While she has been released on bail, numerous organisations and individuals have come out in her support, against what they feel is a larger campaign targeting Dalit and allied voices. While Divya claimed that she hadn’t appeared before the court because she hadn’t received proper summons, the Communist Party of India (Marxist-Leninist) condemned the “arbitrary and illegal arrest”. The charges do seem too iffy to have been recalled and acted upon from eight years ago. Explaining the details of the arrest, and the 2009 agitations, Divya told The News Minute that the arrest was probably because of a video she released about the sufferings of sanitation workers in the Dindigul campus of Anna University.

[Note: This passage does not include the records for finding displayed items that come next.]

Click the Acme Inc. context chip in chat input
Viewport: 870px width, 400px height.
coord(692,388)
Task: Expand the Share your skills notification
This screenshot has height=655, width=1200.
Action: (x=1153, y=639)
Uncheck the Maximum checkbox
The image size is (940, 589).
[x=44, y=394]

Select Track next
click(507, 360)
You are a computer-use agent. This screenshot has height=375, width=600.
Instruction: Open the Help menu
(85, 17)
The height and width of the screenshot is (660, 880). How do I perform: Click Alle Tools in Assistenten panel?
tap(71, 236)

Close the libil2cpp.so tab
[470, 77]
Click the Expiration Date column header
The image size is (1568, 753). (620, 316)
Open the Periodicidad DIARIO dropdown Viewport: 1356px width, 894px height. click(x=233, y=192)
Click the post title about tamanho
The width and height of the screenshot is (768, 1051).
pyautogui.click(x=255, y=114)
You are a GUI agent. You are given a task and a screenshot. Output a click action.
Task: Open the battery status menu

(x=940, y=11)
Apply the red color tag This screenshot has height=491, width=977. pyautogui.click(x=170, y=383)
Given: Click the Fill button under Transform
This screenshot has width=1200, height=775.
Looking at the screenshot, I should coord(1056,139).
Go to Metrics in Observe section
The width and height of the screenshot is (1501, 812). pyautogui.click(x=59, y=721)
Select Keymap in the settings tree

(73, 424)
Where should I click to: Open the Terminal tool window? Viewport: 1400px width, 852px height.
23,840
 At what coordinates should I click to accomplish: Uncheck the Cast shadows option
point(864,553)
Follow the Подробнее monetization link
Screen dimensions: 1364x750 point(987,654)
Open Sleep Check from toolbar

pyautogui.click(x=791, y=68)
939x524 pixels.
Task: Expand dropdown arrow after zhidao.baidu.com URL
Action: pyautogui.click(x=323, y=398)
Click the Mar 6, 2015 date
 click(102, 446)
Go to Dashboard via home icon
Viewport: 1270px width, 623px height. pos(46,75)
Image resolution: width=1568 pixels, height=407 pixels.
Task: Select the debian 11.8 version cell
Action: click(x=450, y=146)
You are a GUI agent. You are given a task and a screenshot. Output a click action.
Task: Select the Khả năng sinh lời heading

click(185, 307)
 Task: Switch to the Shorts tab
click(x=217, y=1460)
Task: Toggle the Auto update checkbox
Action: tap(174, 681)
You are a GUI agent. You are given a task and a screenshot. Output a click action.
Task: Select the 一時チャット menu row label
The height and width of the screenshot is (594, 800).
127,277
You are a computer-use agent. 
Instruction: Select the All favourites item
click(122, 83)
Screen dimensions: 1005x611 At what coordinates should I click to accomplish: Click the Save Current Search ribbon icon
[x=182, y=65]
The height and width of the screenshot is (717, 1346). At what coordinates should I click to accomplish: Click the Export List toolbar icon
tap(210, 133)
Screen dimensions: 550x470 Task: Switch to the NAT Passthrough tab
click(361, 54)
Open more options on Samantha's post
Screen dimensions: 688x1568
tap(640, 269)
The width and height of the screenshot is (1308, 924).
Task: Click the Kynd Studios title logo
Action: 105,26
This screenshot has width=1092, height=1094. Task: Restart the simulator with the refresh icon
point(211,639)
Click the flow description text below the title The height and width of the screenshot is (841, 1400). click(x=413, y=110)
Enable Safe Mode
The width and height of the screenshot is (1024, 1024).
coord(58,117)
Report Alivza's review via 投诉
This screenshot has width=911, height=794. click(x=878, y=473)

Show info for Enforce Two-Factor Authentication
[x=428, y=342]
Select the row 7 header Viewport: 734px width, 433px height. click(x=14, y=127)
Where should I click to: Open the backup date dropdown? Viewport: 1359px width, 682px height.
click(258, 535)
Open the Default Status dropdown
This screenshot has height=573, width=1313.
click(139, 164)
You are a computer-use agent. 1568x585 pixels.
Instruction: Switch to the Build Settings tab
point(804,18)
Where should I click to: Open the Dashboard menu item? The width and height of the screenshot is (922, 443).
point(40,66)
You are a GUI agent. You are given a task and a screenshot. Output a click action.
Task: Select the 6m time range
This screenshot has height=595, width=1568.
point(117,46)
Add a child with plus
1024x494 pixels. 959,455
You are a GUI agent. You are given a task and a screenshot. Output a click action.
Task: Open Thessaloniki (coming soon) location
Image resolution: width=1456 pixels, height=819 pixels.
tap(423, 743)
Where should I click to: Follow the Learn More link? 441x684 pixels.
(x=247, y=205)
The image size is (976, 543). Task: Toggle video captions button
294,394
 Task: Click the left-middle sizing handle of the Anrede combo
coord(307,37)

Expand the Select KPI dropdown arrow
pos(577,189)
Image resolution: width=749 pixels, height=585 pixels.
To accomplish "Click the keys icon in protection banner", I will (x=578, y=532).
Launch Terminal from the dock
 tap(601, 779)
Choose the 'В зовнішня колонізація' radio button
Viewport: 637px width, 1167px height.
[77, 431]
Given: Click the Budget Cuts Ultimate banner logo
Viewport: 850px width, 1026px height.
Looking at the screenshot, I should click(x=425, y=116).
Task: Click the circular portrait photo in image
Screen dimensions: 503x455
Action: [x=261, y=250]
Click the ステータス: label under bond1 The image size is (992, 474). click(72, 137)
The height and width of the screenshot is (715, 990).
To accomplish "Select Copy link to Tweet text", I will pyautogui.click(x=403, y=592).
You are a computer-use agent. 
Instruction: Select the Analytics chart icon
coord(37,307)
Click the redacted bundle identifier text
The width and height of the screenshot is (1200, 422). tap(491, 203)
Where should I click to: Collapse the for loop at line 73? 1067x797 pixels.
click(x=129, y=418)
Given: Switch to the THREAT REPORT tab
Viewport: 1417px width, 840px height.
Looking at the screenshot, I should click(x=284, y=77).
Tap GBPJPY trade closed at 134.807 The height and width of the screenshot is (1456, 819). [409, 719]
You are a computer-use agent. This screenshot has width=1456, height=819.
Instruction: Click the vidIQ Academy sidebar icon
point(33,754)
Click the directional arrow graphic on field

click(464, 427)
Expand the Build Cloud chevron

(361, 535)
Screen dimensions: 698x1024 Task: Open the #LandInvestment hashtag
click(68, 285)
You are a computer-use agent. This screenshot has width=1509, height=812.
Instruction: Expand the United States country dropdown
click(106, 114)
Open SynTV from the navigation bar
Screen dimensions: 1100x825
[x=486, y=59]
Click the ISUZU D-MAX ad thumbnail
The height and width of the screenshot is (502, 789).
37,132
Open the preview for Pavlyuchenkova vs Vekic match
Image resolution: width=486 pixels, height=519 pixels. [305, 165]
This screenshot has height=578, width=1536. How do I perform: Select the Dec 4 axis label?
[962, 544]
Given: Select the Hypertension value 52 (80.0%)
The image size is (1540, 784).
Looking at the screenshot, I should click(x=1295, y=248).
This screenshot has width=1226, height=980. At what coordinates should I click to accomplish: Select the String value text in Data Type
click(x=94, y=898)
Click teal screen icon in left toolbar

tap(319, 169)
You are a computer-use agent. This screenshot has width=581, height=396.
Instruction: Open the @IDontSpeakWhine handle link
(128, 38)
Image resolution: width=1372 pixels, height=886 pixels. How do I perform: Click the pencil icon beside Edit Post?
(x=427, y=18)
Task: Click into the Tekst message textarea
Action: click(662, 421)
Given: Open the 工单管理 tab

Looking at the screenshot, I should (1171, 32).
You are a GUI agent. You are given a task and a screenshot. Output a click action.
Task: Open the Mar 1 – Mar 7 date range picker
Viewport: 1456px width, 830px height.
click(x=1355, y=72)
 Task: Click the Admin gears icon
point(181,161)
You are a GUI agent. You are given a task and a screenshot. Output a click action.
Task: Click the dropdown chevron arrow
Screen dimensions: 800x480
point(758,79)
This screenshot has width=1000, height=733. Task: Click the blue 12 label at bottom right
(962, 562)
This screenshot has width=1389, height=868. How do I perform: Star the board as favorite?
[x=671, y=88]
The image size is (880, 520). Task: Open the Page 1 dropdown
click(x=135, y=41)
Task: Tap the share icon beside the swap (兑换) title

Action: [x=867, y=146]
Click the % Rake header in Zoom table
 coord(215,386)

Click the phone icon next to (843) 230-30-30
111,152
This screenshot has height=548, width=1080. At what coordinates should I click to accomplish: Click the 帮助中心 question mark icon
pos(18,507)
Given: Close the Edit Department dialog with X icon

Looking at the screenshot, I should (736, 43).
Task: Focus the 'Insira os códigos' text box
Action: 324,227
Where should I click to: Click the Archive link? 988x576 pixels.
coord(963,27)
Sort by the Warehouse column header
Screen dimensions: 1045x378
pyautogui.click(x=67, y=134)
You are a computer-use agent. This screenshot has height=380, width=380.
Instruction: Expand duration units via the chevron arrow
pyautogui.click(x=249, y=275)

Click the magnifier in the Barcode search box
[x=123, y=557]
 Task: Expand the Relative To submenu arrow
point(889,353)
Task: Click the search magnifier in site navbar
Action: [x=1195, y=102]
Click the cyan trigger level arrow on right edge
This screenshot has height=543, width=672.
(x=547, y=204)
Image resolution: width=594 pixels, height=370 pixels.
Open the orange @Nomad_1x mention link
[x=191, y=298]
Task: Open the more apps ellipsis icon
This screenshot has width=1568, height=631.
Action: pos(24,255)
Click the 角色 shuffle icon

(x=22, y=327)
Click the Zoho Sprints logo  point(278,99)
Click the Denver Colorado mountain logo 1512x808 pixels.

She adds, “I’ve been facing threats and stiff opposition ever since I released the video.” The nuanced ways in which the law and police function are often alarming. While the demands for better hostel conditions and compensation for the deceased student in 2009 were ignored, she recalls that the hospital authorities just left the body in front of the hospital gate. Injustices towards Dalits are still rampant today, but of course in the eyes of the state, a 2009 protest against loss of lives, is more problematic.